§ Set task 1
In the Spider-Man piece below, condense the paragraph beginning "The gag is from a 1967 animated film" into a shorter version that retains its main facts.
§ Set task 2
Reproduce the passage of the Spider-Man piece below from "A spoiler-filled assessment" up to and including "stand up, Spider-Man!", word for word.

§ Selected extract
A spoiler-filled assessment of what sets this Spider-Man film apart from your usual friendly neighborhood superhero film.

By Jayaki AthalagePublished 3 years ago 5 min read

The scene is vivid in your mind. If you missed it the first time around, you most likely saw it the second time around. The meme is undoubtedly familiar to you. Setting up the scene: Before perpetrating a theft, a wicked mastermind dressed up as Spider-Man to blame the superhero. The webslinger himself then appears. Two masked men exchange pointing gestures. They refer to each other as fakes. Everyone is perplexed: is it true that there are multiple of them? Who's the villain here? Please, stand up, Spider-Man!

The gag is from a 1967 animated film. It's a visual shorthand for anything from police failures to hip-hop beefs to Congressional gridlock, and it's mentioned as a post-credits punchline in Spider-Man: Into the Spider verse. And then it hit someone: What if we turned what was previously a deep-cut in-joke for Spider-fans into a full-fledged live-action film?

You've probably seen Spider-Man: No Way Home by now, and you're aware of the mysteries and surprises in store for viewers, which is why we're bringing up the now-iconic Pointing Spiders image. Don't read any further if you haven't seen the movie, are allergic to spoilers, or simply wish to remain in the dark (something Spider-Man has been known to do) about several major twists and turns. There will be spoilers ahead! Klaxon GIF! Sirens and the "wrong answer" noise from Family Feud! Instead, check out our Guillermo del Toro profile or our most current Adele cover story.

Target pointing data
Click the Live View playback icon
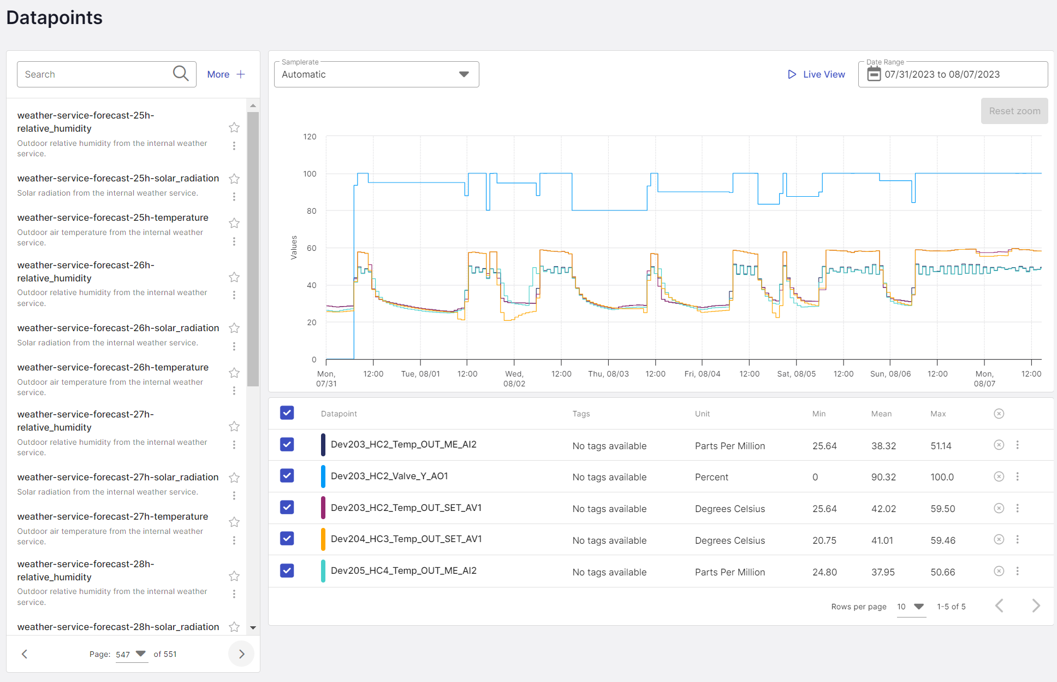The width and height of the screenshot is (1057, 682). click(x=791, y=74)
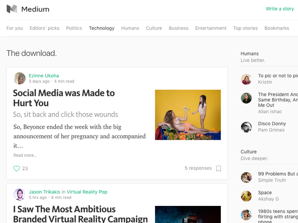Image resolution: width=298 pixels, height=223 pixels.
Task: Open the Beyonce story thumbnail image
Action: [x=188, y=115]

---

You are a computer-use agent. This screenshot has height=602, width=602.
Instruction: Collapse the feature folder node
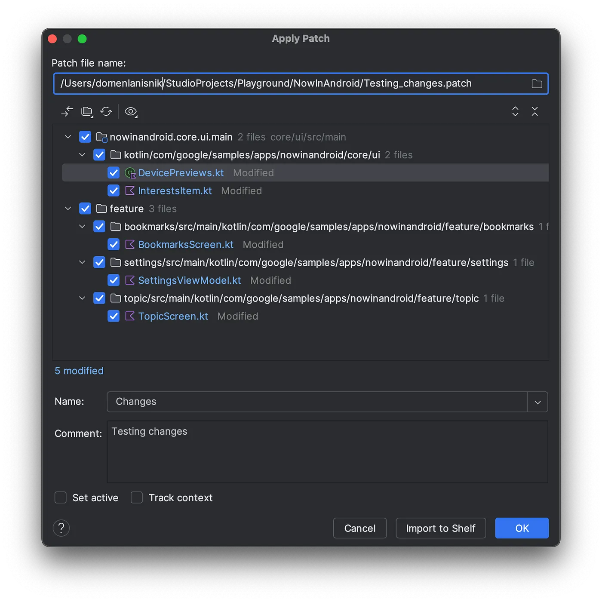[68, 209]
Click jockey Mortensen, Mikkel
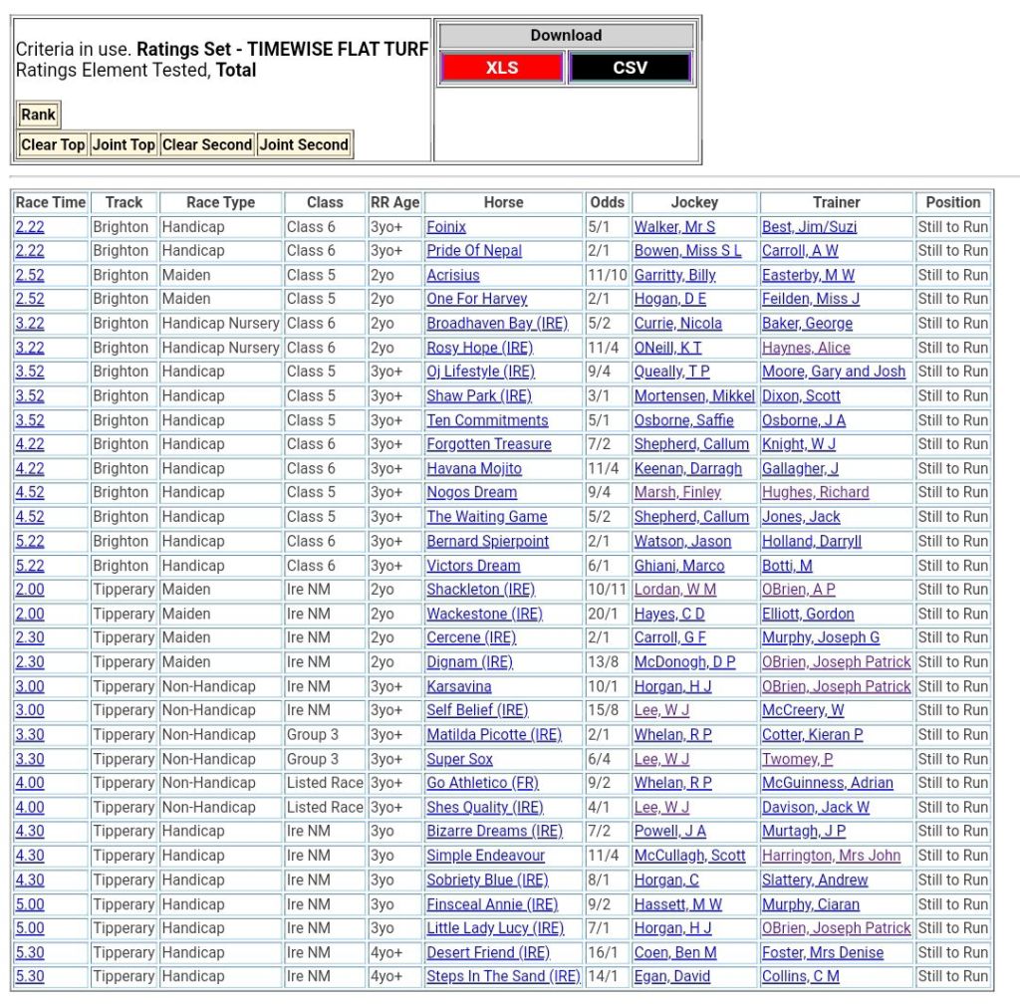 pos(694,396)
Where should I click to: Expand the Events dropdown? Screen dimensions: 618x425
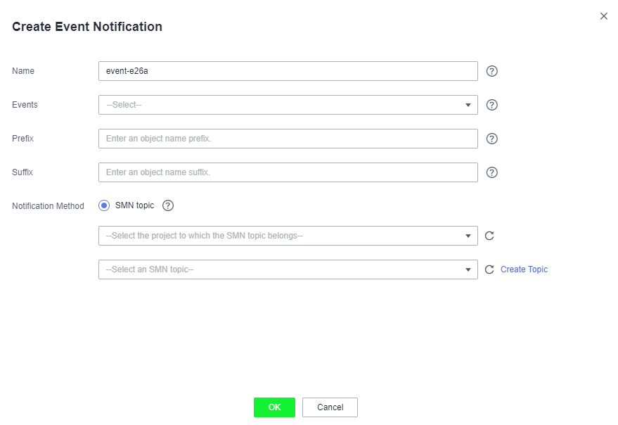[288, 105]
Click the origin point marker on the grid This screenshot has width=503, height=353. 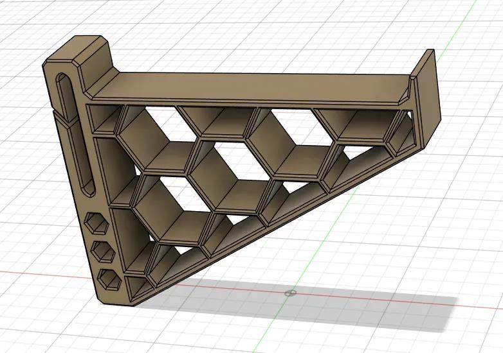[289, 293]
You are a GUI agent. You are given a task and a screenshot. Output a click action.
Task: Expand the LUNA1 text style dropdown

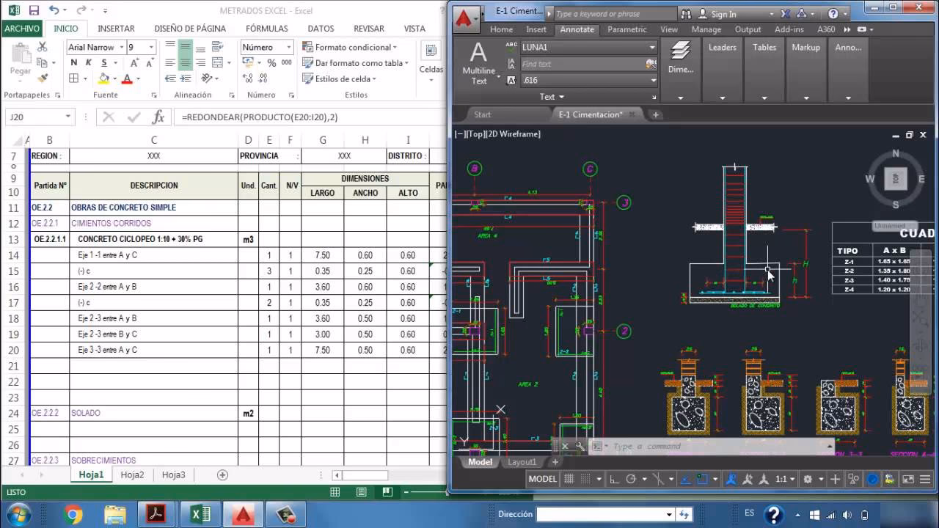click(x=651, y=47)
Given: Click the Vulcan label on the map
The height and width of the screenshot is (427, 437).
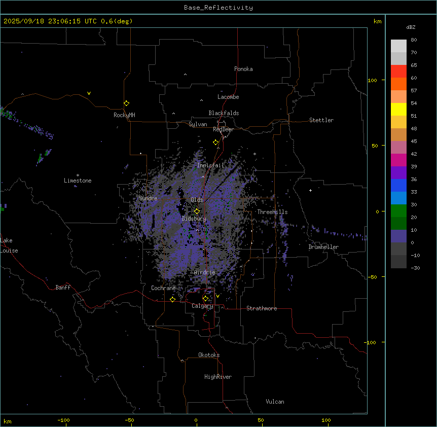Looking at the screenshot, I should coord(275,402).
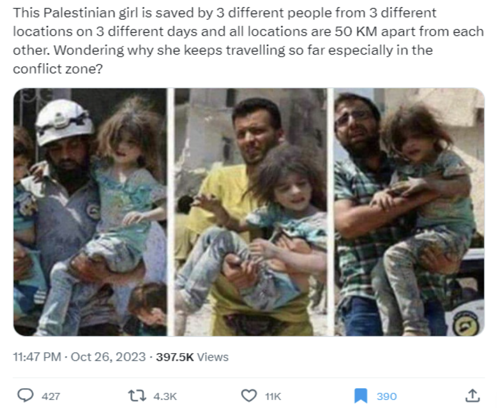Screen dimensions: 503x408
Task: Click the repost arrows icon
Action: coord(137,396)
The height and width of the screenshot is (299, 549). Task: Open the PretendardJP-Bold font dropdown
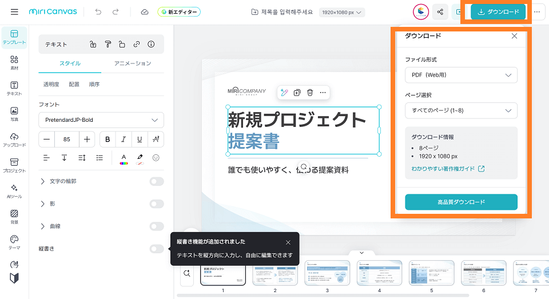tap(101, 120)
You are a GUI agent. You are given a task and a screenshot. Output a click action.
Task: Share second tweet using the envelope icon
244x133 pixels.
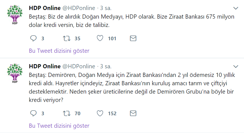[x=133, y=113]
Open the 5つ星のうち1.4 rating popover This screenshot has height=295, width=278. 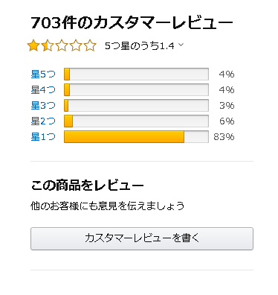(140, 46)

§ Written response 1
The gag originates in a 1967 animated film. It serves as visual shorthand for matters ranging from police failures to hip-hop beefs to Congressional gridlock, and Spider-Man: Into the Spider verse uses it as a post-credits punchline. Someone then conceived of turning this former in-joke for Spider-fans into a full live-action film.

§ Written response 2
A spoiler-filled assessment of what sets this Spider-Man film apart from your usual friendly neighborhood superhero film.

By Jayaki AthalagePublished 3 years ago 5 min read

The scene is vivid in your mind. If you missed it the first time around, you most likely saw it the second time around. The meme is undoubtedly familiar to you. Setting up the scene: Before perpetrating a theft, a wicked mastermind dressed up as Spider-Man to blame the superhero. The webslinger himself then appears. Two masked men exchange pointing gestures. They refer to each other as fakes. Everyone is perplexed: is it true that there are multiple of them? Who's the villain here? Please, stand up, Spider-Man!